An important, or often crucial aspect are the costs. You should consider these naturally before a kite course. It’s ultimately useless to spend a relatively high amount of money for a kite surfing course, only to discover that you do not have the financial means to perform this fascinating sport regularly. Unfortunately, kite surfing is still not a low priced sport and compared to surfing or wind surfing you already have to pay a lot at the course. Why is that? Firstly, the groups at kite surfing courses are rather small compared to surf or wind surfing courses. With these sports you have 10–15 students for one teacher, while kite surfing ideally only has four students. Next, there are the material costs: surfboards for beginners are made of hard plastic, which last forever and cost, compared to kites which are pretty sensitive high-tech toys and should be switched every year (that applies only for training purposes, not your own equipment), almost nothing. In addition, a kite school has to have the right kite size for every wind condition. Therefore, kite schools have kites in sizes ranging from 5 to 14 square meters in corresponding numbers in stock. Insurances, material maintenance, etc., cost a lot in addition. Naturally, you have regional influential factors, whereby one can assume that kite schools know of their financially strong clientele, so that kite surfing courses in Vietnam are not much cheaper than here. Sometimes even the opposite is the case, because the kite schools use the good holiday mood of the tourists to demand preposterous prizes, for way to short courses. In this aspect our local schools in Germany and the Netherlands get a point, too. The prizes are generally fair, the training and the material is decent and the possibility exists to do the advanced course or private lessons in the same school.

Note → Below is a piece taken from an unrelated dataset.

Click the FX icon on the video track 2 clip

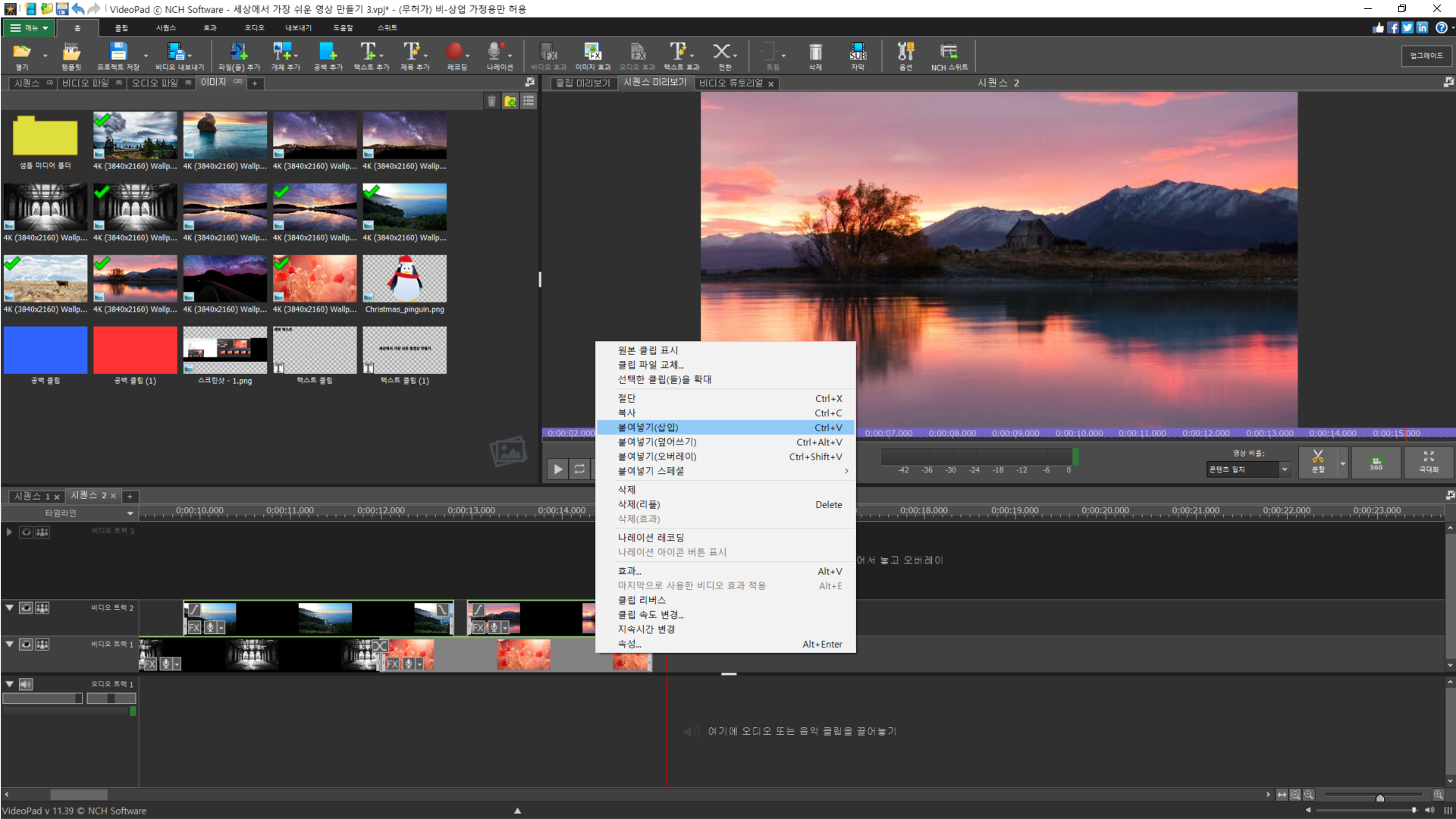click(x=195, y=628)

So, what does it all cost? I consider the following conditions to be appropriate: Beginner Course in a group (8–10 hours / 2–3 days): 200€ — 300€
Private lessons (1:1): 60$ —100$
The prizes include equipment of course, i.e.: Kites, trapeze, neoprene, boots, insurance. A kite license is normally offered for an additional charge following the course and is mandatory so that you are allowed to rent your own equipment at kite schools and shops (for example as of VDWS-Level 3).
So to summarize everything:
- Shallow waters are preferable for learning.
- Groups shouldn’t be bigger than four students per teacher.
- Ideal period of time to learn kite surfing is 5–7+ days (thereof 2–4 days’ beginners course)
Those who follow these things will have the opportunity to learn kite surfing safely, in a short time and with a lot of fun. You have suggestions, or you want to learn kite surfing this year and have some questions? Then type away in the comments! Have fun and enjoy one of the most awesome Sports in the World!